**TASK BRIEF**
In the records below, find the line containing "Screen dimensions: 516x296" and return it together with every later line, exactly as written; pictures are to be omitted.

• • • • •

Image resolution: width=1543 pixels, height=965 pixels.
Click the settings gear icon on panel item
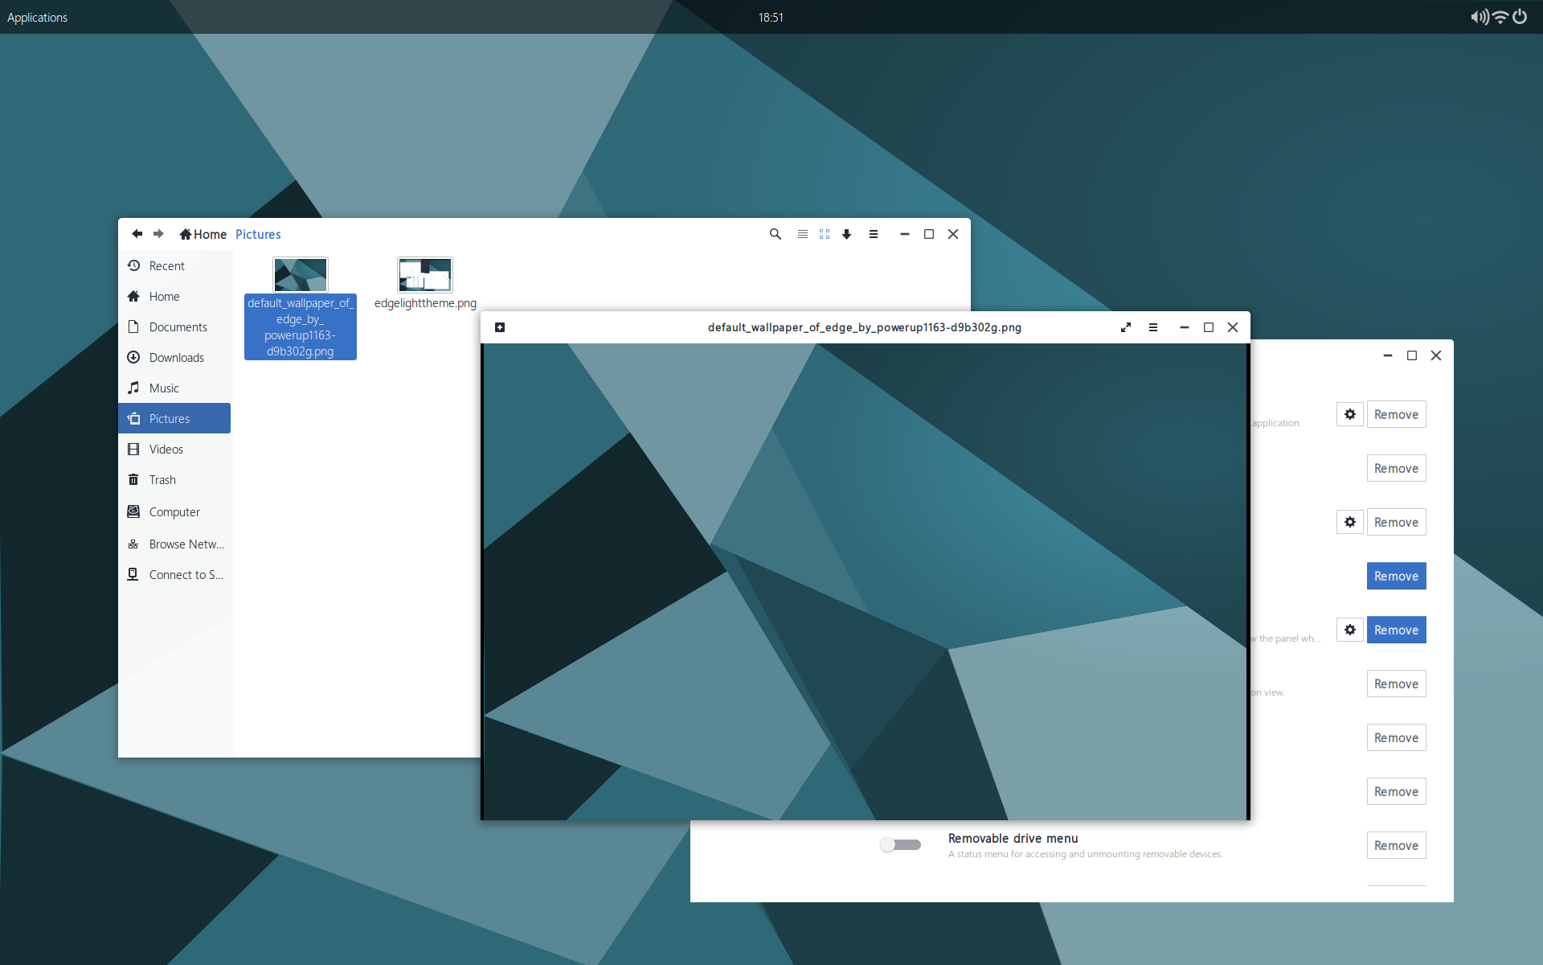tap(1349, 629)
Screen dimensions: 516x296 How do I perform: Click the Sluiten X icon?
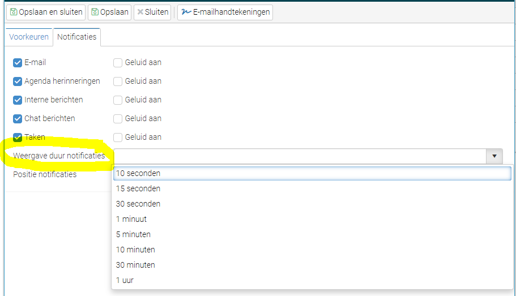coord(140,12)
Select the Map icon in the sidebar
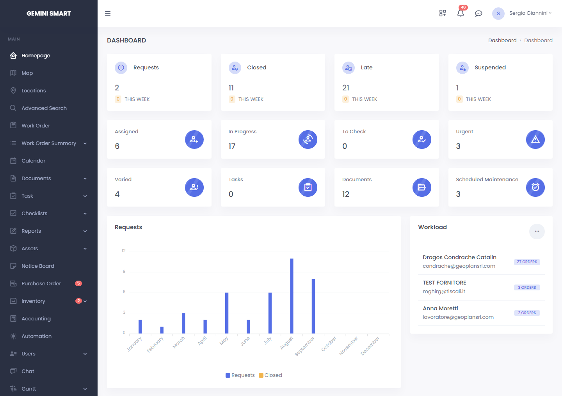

• • • • •

**YOUR RESPONSE**
Screen dimensions: 516x296 How do I perform: Click the Sluiten X icon?
coord(140,12)
Select the Map icon in the sidebar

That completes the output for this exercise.